> _HOW TO COMPLETE THIS TASK_:
Only an exact repetition of the entries will do.

***** WORKING DATA *****

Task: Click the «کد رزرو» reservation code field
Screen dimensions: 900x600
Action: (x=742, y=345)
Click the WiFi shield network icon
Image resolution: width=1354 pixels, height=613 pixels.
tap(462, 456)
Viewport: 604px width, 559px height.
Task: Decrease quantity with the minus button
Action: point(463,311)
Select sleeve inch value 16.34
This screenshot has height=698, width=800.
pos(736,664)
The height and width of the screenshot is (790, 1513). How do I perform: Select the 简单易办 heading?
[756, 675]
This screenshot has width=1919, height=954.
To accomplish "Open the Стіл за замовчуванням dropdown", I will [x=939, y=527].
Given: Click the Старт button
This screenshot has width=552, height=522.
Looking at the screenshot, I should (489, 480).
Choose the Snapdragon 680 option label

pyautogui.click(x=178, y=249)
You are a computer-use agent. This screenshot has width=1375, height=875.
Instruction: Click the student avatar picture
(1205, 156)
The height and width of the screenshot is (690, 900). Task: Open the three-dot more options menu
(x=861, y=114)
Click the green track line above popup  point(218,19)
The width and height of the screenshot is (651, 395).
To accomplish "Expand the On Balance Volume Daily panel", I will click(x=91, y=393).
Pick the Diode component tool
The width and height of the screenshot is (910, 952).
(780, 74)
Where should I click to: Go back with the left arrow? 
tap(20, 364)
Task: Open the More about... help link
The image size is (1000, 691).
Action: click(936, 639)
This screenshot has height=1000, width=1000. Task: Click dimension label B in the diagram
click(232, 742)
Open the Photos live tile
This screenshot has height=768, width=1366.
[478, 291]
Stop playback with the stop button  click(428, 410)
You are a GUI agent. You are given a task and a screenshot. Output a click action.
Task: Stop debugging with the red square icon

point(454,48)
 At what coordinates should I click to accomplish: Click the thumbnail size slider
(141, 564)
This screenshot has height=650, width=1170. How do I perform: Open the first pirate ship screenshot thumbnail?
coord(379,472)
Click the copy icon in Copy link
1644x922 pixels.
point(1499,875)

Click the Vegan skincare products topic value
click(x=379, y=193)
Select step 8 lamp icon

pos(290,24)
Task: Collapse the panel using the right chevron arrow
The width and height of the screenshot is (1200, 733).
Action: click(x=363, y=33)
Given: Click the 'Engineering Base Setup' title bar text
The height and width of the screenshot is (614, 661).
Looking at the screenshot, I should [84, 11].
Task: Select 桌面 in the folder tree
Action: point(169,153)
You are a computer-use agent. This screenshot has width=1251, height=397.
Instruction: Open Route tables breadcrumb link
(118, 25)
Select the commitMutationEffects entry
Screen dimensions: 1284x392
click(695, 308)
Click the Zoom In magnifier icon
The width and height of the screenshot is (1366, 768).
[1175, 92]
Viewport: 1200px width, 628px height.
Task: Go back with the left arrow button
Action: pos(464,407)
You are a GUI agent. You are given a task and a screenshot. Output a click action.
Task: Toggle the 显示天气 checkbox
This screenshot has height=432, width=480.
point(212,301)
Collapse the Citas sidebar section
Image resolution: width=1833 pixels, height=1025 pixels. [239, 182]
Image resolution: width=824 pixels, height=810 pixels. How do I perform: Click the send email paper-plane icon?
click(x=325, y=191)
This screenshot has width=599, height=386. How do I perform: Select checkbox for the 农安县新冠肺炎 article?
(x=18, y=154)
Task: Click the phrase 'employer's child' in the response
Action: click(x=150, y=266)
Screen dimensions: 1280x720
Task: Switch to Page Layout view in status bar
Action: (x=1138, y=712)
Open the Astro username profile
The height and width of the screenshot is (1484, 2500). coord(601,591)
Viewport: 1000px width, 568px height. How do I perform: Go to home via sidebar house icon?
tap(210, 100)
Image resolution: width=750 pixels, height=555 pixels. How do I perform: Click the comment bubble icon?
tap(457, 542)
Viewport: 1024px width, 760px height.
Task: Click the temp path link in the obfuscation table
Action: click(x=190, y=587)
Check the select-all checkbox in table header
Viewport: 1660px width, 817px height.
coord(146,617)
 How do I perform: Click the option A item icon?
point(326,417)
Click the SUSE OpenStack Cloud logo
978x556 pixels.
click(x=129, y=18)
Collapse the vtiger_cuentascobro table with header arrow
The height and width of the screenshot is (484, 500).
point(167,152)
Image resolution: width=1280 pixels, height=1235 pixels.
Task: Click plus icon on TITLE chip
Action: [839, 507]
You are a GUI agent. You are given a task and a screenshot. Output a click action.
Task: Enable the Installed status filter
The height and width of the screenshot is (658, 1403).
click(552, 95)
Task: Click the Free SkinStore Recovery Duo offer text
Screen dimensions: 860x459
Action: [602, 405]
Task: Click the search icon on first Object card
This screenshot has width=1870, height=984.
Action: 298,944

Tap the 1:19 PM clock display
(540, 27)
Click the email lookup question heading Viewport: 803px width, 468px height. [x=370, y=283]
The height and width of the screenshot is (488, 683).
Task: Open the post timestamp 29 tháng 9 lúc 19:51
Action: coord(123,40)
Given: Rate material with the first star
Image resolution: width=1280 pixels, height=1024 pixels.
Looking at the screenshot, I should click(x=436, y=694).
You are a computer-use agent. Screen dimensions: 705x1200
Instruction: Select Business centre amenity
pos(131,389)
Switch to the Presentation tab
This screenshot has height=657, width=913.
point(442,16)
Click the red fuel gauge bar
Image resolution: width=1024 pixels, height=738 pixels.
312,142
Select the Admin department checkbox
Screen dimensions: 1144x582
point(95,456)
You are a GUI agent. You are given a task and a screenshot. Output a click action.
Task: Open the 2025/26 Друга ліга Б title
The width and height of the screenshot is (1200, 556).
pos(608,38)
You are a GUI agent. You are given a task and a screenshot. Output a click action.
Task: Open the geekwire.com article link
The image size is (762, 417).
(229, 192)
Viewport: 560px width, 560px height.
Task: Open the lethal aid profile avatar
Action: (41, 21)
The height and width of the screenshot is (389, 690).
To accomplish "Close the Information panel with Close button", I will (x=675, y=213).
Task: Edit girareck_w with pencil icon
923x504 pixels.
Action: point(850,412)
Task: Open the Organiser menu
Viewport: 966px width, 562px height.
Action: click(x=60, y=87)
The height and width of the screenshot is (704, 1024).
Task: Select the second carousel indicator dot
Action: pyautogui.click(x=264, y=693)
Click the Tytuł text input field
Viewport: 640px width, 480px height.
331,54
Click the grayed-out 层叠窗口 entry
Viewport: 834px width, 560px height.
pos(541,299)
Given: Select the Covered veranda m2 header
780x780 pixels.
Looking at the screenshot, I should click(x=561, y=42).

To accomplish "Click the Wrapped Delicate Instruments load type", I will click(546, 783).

*****

> _RESULT OF THIS EXERCISE_:
Task: Click the «کد رزرو» reservation code field
Screen dimensions: 900x600
Action: (x=742, y=345)
Click the WiFi shield network icon
Image resolution: width=1354 pixels, height=613 pixels.
tap(462, 456)
Viewport: 604px width, 559px height.
Task: Decrease quantity with the minus button
Action: point(463,311)
Select sleeve inch value 16.34
This screenshot has height=698, width=800.
pos(736,664)
The height and width of the screenshot is (790, 1513). How do I perform: Select the 简单易办 heading?
[756, 675]
This screenshot has width=1919, height=954.
To accomplish "Open the Стіл за замовчуванням dropdown", I will [x=939, y=527].
Given: Click the Старт button
This screenshot has width=552, height=522.
Looking at the screenshot, I should (489, 480).
Choose the Snapdragon 680 option label

pyautogui.click(x=178, y=249)
You are a computer-use agent. This screenshot has width=1375, height=875.
Instruction: Click the student avatar picture
(1205, 156)
The height and width of the screenshot is (690, 900). Task: Open the three-dot more options menu
(x=861, y=114)
Click the green track line above popup  point(218,19)
The width and height of the screenshot is (651, 395).
To accomplish "Expand the On Balance Volume Daily panel", I will click(x=91, y=393).
Pick the Diode component tool
The width and height of the screenshot is (910, 952).
(780, 74)
Where should I click to: Go back with the left arrow? 
tap(20, 364)
Task: Open the More about... help link
The image size is (1000, 691).
Action: click(936, 639)
This screenshot has height=1000, width=1000. Task: Click dimension label B in the diagram
click(232, 742)
Open the Photos live tile
This screenshot has height=768, width=1366.
[478, 291]
Stop playback with the stop button  click(428, 410)
You are a GUI agent. You are given a task and a screenshot. Output a click action.
Task: Stop debugging with the red square icon

point(454,48)
 At what coordinates should I click to accomplish: Click the thumbnail size slider
(141, 564)
This screenshot has height=650, width=1170. How do I perform: Open the first pirate ship screenshot thumbnail?
coord(379,472)
Click the copy icon in Copy link
1644x922 pixels.
point(1499,875)

Click the Vegan skincare products topic value
click(x=379, y=193)
Select step 8 lamp icon

pos(290,24)
Task: Collapse the panel using the right chevron arrow
The width and height of the screenshot is (1200, 733).
Action: click(x=363, y=33)
Given: Click the 'Engineering Base Setup' title bar text
The height and width of the screenshot is (614, 661).
Looking at the screenshot, I should [84, 11].
Task: Select 桌面 in the folder tree
Action: point(169,153)
You are a computer-use agent. This screenshot has width=1251, height=397.
Instruction: Open Route tables breadcrumb link
(118, 25)
Select the commitMutationEffects entry
Screen dimensions: 1284x392
click(695, 308)
Click the Zoom In magnifier icon
The width and height of the screenshot is (1366, 768).
[1175, 92]
Viewport: 1200px width, 628px height.
Task: Go back with the left arrow button
Action: pos(464,407)
You are a GUI agent. You are given a task and a screenshot. Output a click action.
Task: Toggle the 显示天气 checkbox
This screenshot has height=432, width=480.
point(212,301)
Collapse the Citas sidebar section
Image resolution: width=1833 pixels, height=1025 pixels. [239, 182]
Image resolution: width=824 pixels, height=810 pixels. How do I perform: Click the send email paper-plane icon?
click(x=325, y=191)
This screenshot has width=599, height=386. How do I perform: Select checkbox for the 农安县新冠肺炎 article?
(x=18, y=154)
Task: Click the phrase 'employer's child' in the response
Action: click(x=150, y=266)
Screen dimensions: 1280x720
Task: Switch to Page Layout view in status bar
Action: (x=1138, y=712)
Open the Astro username profile
The height and width of the screenshot is (1484, 2500). coord(601,591)
Viewport: 1000px width, 568px height. How do I perform: Go to home via sidebar house icon?
tap(210, 100)
Image resolution: width=750 pixels, height=555 pixels. How do I perform: Click the comment bubble icon?
tap(457, 542)
Viewport: 1024px width, 760px height.
Task: Click the temp path link in the obfuscation table
Action: click(x=190, y=587)
Check the select-all checkbox in table header
Viewport: 1660px width, 817px height.
coord(146,617)
 How do I perform: Click the option A item icon?
point(326,417)
Click the SUSE OpenStack Cloud logo
978x556 pixels.
click(x=129, y=18)
Collapse the vtiger_cuentascobro table with header arrow
The height and width of the screenshot is (484, 500).
point(167,152)
Image resolution: width=1280 pixels, height=1235 pixels.
Task: Click plus icon on TITLE chip
Action: [839, 507]
You are a GUI agent. You are given a task and a screenshot. Output a click action.
Task: Enable the Installed status filter
The height and width of the screenshot is (658, 1403).
click(552, 95)
Task: Click the Free SkinStore Recovery Duo offer text
Screen dimensions: 860x459
Action: [602, 405]
Task: Click the search icon on first Object card
This screenshot has width=1870, height=984.
Action: 298,944

Tap the 1:19 PM clock display
(540, 27)
Click the email lookup question heading Viewport: 803px width, 468px height. [x=370, y=283]
The height and width of the screenshot is (488, 683).
Task: Open the post timestamp 29 tháng 9 lúc 19:51
Action: coord(123,40)
Given: Rate material with the first star
Image resolution: width=1280 pixels, height=1024 pixels.
Looking at the screenshot, I should click(x=436, y=694).
You are a computer-use agent. Screen dimensions: 705x1200
Instruction: Select Business centre amenity
pos(131,389)
Switch to the Presentation tab
This screenshot has height=657, width=913.
point(442,16)
Click the red fuel gauge bar
Image resolution: width=1024 pixels, height=738 pixels.
312,142
Select the Admin department checkbox
Screen dimensions: 1144x582
point(95,456)
You are a GUI agent. You are given a task and a screenshot. Output a click action.
Task: Open the 2025/26 Друга ліга Б title
The width and height of the screenshot is (1200, 556).
pos(608,38)
You are a GUI agent. You are given a task and a screenshot. Output a click action.
Task: Open the geekwire.com article link
The image size is (762, 417).
(229, 192)
Viewport: 560px width, 560px height.
Task: Open the lethal aid profile avatar
Action: (41, 21)
The height and width of the screenshot is (389, 690).
To accomplish "Close the Information panel with Close button", I will (x=675, y=213).
Task: Edit girareck_w with pencil icon
923x504 pixels.
Action: point(850,412)
Task: Open the Organiser menu
Viewport: 966px width, 562px height.
Action: click(x=60, y=87)
The height and width of the screenshot is (704, 1024).
Task: Select the second carousel indicator dot
Action: pyautogui.click(x=264, y=693)
Click the Tytuł text input field
Viewport: 640px width, 480px height.
331,54
Click the grayed-out 层叠窗口 entry
Viewport: 834px width, 560px height.
pos(541,299)
Given: Select the Covered veranda m2 header
780x780 pixels.
Looking at the screenshot, I should click(x=561, y=42).

To accomplish "Click the Wrapped Delicate Instruments load type", I will click(546, 783).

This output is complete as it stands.